Answering all these questions not on helps develop a fairer decision making algorithm, but a better one as well. To help guide such analyses, researchers are developing reporting tools for auditing modeling pipelines [GMV+18,MWZ+18]. However, these tools merely structure an investigation; the developer must still think through the process.

The next chapter will examine different frameworks for understanding model quality and sociotechnical systems, beginning with long-studied topics of fairness, equality, and justice.

1.5.1. Context: who is judging the quality?

Another thing to consider is the context under which the decisions occur. Are there legal implications to the decisions? There are precise notions of fairness in law (e.g. disparate impact) that may differ from public opinion. The consequences of running afoul of these notions will also be quite different: breaking the law may lead to prosecution, whereas releasing an unfair algorithm in the eyes of the public may lead to a boycott of your product.

1.6. The machine learning pipeline

The second half of the course focuses on ways in which bias and unfairness manifests itself in a decision making system: how it propogates it, creates it, and possibly amplifies it.

A simplified schematic of a data-driven algorithmic decision making pipeline looks like this:

pipeline

Bias and unfairness can influence this pipeline at any step, as it’s informed by data measured by humans and designed by human developers, each of which is influenced by its own biases.

At the data step:

  • Does the data represent the correct population?

  • Does the data capture existing biases and power structures?

  • Do measurements in the data capture what’s needed to make decision?

Moving from the data step to model step:

  • Does the data cleaning introduce bias?

  • Are missing values and imputation affecting the data?

  • Is data being aggregated in ways that erases needed information for subpopulations? (E.g.
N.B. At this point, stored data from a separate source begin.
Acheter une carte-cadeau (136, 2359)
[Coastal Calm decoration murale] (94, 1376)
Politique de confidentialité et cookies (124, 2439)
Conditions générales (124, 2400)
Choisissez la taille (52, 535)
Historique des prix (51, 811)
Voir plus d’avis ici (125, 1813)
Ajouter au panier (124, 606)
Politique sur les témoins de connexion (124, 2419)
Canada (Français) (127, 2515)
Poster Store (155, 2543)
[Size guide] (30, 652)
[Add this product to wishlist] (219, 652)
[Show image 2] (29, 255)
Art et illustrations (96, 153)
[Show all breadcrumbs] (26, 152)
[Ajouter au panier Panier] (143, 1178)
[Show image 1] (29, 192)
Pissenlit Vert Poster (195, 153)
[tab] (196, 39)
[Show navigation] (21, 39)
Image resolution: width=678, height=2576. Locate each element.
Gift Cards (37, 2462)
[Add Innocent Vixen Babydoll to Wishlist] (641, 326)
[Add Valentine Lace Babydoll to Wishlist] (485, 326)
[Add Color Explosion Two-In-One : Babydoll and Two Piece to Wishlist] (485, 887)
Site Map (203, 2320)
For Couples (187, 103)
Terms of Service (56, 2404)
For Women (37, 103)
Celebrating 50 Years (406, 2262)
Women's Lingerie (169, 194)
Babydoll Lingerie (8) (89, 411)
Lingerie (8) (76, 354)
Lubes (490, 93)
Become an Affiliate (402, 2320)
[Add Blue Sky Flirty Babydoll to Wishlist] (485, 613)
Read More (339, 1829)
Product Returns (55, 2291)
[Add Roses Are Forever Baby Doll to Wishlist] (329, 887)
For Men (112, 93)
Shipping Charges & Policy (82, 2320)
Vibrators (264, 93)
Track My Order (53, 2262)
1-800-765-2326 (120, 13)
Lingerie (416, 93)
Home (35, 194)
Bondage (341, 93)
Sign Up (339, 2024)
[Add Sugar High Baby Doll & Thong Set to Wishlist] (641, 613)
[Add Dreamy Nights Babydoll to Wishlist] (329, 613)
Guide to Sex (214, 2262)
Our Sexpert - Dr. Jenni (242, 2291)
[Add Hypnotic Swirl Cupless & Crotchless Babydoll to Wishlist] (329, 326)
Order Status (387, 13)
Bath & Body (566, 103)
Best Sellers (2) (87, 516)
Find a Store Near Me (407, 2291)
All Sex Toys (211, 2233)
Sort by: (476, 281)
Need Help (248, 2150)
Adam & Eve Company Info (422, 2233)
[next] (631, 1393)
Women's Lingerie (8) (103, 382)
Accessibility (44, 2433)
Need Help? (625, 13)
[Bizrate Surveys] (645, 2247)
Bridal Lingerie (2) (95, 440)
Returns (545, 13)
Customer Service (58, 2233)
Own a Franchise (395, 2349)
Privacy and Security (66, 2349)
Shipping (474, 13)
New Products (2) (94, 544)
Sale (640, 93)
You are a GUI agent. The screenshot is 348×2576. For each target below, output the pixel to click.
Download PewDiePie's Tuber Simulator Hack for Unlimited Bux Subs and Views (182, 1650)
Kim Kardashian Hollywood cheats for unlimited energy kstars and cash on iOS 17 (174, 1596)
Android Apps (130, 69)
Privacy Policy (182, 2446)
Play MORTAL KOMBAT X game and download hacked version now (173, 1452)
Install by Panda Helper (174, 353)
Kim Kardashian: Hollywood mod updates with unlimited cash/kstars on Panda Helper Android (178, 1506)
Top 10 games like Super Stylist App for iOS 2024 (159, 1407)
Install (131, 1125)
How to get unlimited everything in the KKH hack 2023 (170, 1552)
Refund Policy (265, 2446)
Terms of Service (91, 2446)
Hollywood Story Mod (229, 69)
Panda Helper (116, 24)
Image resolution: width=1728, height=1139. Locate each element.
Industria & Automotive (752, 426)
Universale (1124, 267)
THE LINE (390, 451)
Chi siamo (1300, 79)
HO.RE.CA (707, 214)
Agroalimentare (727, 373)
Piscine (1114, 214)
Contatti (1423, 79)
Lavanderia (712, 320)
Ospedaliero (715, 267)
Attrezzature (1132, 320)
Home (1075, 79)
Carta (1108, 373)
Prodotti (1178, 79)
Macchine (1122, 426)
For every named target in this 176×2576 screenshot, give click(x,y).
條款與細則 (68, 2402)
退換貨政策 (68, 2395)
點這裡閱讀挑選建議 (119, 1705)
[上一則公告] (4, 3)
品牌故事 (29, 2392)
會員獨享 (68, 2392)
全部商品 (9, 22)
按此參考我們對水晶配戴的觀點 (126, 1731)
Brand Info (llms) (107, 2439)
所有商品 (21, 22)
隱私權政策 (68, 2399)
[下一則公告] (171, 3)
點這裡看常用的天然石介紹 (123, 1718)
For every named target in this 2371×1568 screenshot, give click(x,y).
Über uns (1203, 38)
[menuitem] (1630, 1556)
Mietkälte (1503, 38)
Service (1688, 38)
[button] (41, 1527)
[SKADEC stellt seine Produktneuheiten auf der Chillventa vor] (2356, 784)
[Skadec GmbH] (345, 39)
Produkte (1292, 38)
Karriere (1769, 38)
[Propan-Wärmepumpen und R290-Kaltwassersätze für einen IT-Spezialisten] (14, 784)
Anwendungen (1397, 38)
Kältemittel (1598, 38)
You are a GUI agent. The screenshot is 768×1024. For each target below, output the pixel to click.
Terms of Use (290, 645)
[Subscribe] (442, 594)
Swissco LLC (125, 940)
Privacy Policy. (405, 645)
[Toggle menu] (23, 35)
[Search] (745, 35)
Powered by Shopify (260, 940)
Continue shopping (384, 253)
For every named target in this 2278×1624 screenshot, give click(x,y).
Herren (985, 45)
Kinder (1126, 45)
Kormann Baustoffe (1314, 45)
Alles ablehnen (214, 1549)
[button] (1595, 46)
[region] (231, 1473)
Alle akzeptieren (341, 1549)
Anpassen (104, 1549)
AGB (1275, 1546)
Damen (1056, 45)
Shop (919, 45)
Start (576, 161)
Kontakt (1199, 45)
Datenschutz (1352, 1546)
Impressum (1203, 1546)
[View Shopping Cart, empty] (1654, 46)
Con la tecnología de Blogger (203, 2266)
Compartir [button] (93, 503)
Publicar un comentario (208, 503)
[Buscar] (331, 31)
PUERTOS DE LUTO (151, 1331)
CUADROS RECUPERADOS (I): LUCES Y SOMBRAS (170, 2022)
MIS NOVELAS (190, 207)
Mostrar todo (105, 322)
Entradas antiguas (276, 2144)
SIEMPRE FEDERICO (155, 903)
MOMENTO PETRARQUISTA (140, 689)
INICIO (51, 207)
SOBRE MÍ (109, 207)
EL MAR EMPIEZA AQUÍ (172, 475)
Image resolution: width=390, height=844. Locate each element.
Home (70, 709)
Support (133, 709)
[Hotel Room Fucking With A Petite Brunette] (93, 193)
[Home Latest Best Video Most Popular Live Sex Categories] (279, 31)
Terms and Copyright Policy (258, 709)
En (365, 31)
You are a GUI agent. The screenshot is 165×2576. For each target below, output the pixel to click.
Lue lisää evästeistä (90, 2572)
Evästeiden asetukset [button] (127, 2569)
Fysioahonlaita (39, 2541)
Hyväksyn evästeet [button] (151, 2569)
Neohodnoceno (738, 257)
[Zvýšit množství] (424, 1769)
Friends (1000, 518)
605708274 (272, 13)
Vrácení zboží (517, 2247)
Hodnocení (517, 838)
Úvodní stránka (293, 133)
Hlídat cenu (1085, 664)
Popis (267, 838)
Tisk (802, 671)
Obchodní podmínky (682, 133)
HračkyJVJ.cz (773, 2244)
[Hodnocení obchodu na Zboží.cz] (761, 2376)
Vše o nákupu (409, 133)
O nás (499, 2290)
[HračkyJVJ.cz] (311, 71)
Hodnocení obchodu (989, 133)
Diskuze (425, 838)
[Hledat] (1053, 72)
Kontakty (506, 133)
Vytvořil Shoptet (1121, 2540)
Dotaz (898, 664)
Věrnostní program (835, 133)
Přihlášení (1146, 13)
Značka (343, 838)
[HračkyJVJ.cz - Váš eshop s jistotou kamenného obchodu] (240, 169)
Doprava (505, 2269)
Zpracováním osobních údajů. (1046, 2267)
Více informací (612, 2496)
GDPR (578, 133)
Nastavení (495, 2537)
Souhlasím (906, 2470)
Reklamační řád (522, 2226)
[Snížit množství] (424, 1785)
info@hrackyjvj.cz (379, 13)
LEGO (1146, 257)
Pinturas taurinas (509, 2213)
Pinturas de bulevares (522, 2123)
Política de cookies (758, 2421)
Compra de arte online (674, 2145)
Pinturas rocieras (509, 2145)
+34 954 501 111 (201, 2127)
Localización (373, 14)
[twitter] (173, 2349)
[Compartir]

Simpson’s Paradox).

At the model step:

  • Does the label capture true outcomes or biased proxies?

  • Is the loss function reflect what you are trying to optimize?

  • When choosing bias over variance, does that bias affect certain subpopulations over others?

Moving from the model step to decision step:

  • Does the calibration of the model output treat individuals fairly?

  • Do certain model outcomes (e.g. false positives/negatives) affect the decisions differently?

At the decision step:

  • Is the decision itself ethical and fair? What if the decision is wrong?

  • Are the decisions being interpreted and used correctly?

  • Can those affected by the decisions ‘contest’ the decision in some way?

Moving from the decision step to the data step:

  • How do decisions affect later models? Are certain groups more likely to experience poor decisions in later models?

  • If the decisions only capture partial ground truth, is this introducing bias in future labels?